Чувствуя головокружение и спотыкаясь, Болдуин спустился по лестнице. Кровь стучала ему в виски. «Самая красивая девочка, какую я когда-либо видел». На улице шел снег. Снежные хлопья робко ласкали его пылавшие щеки.
Небо над парком[57] было усеяно маленькими облачками, точно лужайка белыми цыплятами.
– Алиса, пойдем по этой тропинке.
– Нет, Эллен, папа приказал мне идти из школы прямо домой.
– Трусиха!
– Эллен, ты ведь знаешь, как воруют детей.
– Я же тебя просила не называть меня Эллен.
– Ну хорошо, Элайн.
На Эллен было новое черное шотландское платьице. Алиса носила очки; ноги у нее были тонкие, как шпильки.
– Трусиха!
– Вот видишь, какие страшные люди сидят на скамейке. Идем, Элайн, красотка, идем домой!
– А я не боюсь. Я умею летать, как Питер Пен в сказке.
– Что же ты не летаешь?
– Сейчас не хочется.
Алиса начала хныкать:
– Эллен, какая ты скверная! Ну идем же домой, Элайн.

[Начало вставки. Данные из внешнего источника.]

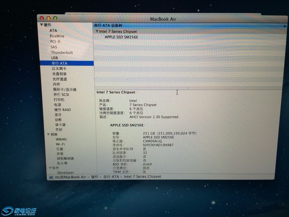
Task: Click 串行 ATA in the bottom breadcrumb path
Action: 112,177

– Нет, я пойду гулять в парк.
Эллен спустилась с лестницы. Алиса несколько секунд стояла на верхней площадке, балансируя то на одной, то на другой ноге.

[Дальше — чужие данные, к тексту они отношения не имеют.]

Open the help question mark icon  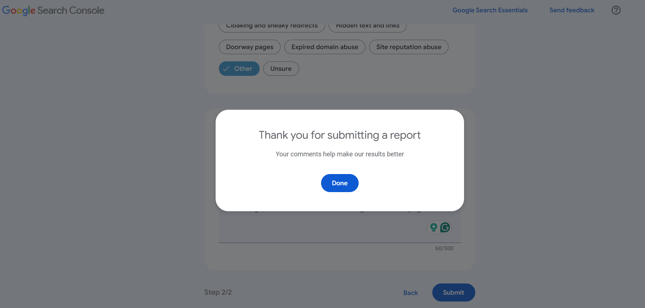point(616,10)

– Трусиха, трусиха, трусиха! – закричала Эллен.
Алиса убежала плача:
– Я скажу твоей маме.
Эллен шла по асфальтовой дорожке между кустами, высоко вскидывая ноги.
В новом шотландском платьице, купленном мамой в магазине Херна, Эллен шла по асфальтовой дорожке, высоко вскидывая ноги. Серебряная брошка сверкала на плече нового черного шотландского платьица, купленного мамой в магазине Херна. Элайн из Ламмермура шла к венцу.[58] Невеста. Там-там-там, там-там-там – гудят волынки по полям! У человека на скамье пятно под глазом. Подстерегающее, черное пятно. Черное, подстерегающее пятно. Черный шотландец, похититель детей. Среди шелестящих кустов похитители детей – на черной страже. Эллен уже не вскидывает ноги. Эллен ужасно боится черного шотландца, похитителя детей, огромного, скверно пахнущего шотландца с черным пятном под глазом. Она боится бежать. Ее отяжелевшие ноги шаркают по асфальту – она пытается бежать по дорожке. Она боится повернуть голову. Черный шотландец, похититель детей, в двух шагах за ней. «Когда я добегу до фонаря, я догоню няньку с ребенком, когда я догоню няньку с ребенком, я добегу до большого дерева, когда я добегу до большого дерева… Ох, как я устала… Я пробегу по Центральному западному парку и прямо по улице домой». Она боялась свернуть. Она бежала, и у нее кололо в боку. Она бежала до тех пор, пока во рту у нее не стало горько.